Retrieving a single data file#

Basic usage#

If you only want to download one or two data files, use the pooch.retrieve function:

import pooch


file_path = pooch.retrieve(
    # URL to one of Pooch's test files
    url="https://github.com/fatiando/pooch/raw/v1.0.0/data/tiny-data.txt",
    known_hash="md5:70e2afd3fd7e336ae478b1e740a5f08e",
)

The code above will:

  1. Check if the file from this URL already exists in Pooch’s default cache folder (see pooch.os_cache).

  2. If it doesn’t, the file is downloaded and saved to the cache folder.

  3. The MD5 hash is compared against the known_hash to make sure the file isn’t corrupted.

  4. The function returns the absolute path to the file on your computer.

If the file already existed on your machine, Pooch will check if it’s MD5 hash matches the known_hash:

  • If it does, no download happens and the file path is returned.

  • If it doesn’t, the file is downloaded once more to get an updated version on your computer.

Since the download happens only once, you can place this function call at the start of your script or Jupyter notebook without having to worry about repeat downloads.
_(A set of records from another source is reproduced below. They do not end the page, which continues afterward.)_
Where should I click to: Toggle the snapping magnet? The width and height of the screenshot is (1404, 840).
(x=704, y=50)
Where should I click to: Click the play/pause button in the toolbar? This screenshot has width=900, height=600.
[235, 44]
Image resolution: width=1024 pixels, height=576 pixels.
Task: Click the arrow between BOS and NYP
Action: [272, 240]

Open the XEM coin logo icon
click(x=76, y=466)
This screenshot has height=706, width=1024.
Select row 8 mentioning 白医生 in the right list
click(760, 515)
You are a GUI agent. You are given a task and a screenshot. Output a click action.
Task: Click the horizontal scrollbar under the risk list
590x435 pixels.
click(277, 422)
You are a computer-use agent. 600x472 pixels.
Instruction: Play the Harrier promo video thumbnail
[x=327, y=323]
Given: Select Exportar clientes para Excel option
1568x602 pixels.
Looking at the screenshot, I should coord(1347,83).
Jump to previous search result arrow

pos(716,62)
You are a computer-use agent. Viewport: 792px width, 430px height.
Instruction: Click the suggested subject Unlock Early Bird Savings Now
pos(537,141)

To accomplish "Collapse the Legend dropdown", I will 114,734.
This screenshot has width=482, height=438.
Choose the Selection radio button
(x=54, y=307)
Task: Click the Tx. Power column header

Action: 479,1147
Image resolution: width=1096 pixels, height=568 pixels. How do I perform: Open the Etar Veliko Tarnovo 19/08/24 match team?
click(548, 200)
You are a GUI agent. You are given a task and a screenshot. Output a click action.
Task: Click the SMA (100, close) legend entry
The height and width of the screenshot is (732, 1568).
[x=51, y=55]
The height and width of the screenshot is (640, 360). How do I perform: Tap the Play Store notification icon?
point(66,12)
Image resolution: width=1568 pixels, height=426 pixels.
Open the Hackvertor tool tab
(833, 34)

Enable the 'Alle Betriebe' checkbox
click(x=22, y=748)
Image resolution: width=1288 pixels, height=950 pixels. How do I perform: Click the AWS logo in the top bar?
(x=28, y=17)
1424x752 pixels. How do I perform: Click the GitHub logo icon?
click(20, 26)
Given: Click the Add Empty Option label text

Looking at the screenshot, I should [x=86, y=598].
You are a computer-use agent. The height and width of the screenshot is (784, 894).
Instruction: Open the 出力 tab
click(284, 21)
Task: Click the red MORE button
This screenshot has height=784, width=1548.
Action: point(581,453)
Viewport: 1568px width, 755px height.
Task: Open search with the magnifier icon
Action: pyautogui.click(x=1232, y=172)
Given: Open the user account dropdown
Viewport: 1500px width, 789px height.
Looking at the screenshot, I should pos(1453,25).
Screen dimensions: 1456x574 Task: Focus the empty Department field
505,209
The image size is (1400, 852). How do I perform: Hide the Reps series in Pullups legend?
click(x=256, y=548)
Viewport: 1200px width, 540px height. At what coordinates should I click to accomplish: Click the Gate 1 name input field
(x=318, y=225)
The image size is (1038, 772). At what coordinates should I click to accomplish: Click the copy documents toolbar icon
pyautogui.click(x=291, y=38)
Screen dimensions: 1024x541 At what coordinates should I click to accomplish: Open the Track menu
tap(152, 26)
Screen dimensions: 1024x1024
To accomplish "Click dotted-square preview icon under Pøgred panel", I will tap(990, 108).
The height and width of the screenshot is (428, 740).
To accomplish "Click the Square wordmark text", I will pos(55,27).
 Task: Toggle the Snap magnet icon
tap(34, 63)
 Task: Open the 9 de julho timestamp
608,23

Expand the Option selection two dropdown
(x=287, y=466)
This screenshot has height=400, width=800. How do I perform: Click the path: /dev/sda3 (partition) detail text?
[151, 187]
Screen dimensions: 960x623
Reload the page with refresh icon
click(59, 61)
Anyone getting a copy of your code should also get the correct data file the first time they run it.

See also

Pooch can handle multiple download protocols like HTTP, FTP, SFTP, and even download from repositories like figshare and Zenodo by using the DOI instead of a URL. See Download protocols.

See also

You can use different hashes by specifying different algorithm names: sha256:XXXXXX, sha1:XXXXXX, etc. See Hashes: Calculating and bypassing.

Unknown file hash#

If you don’t know the hash of the file, you can set known_hash=None to bypass the check. retrieve will print a log message with the SHA256 hash of the downloaded file. It’s highly recommended that you copy and paste this hash into your code and use it as the known_hash.

Tip

Setting the known_hash guarantees that the next time your code is run (by you or someone else) the exact same file is downloaded. This helps make the results of your code reproducible.

Customizing the download#

The pooch.retrieve function supports for all of Pooch’s downloaders and processors. You can use HTTP, FTP, and SFTP (even with authentication), decompress files, unpack archives, show progress bars, and more with a bit of configuration.

When not to use retrieve#

If you need to manage the download and caching of several files from one or more sources, then you should start using the full capabilities of the pooch.Pooch class. It can handle sandboxing data for different package versions, allow users to set the download locations, and more.

The classic example is a Python package that contains several sample datasets for use in testing and documentation.

See Fetching files from a registry and Manage a package’s sample data to get started.